## Stored data:

▬▬▬

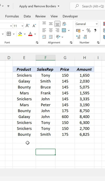Toggle Center horizontal text alignment

point(51,30)
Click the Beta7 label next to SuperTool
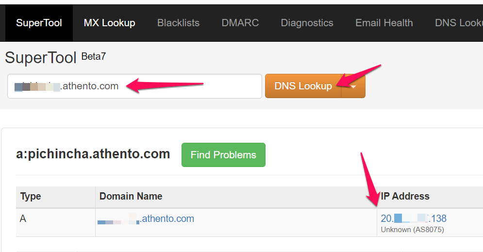 pyautogui.click(x=93, y=56)
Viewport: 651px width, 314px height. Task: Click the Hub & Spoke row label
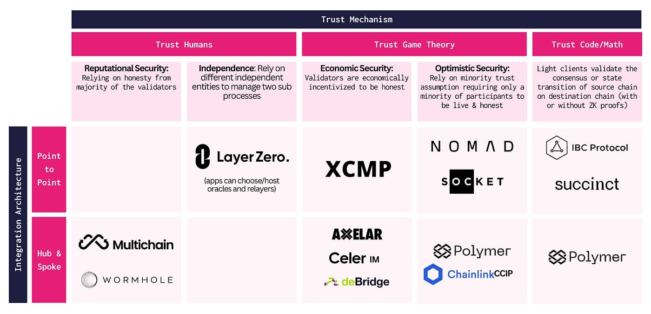point(49,260)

▬▬▬

Give back exactly the lines from the line with "Click the Beta7 label next to SuperTool" through the final line of the entries above, and keep pictures out of the copy.

## YOUR SOLUTION:
Click the Beta7 label next to SuperTool
 pyautogui.click(x=93, y=56)
Viewport: 651px width, 314px height. Task: Click the Hub & Spoke row label
point(49,260)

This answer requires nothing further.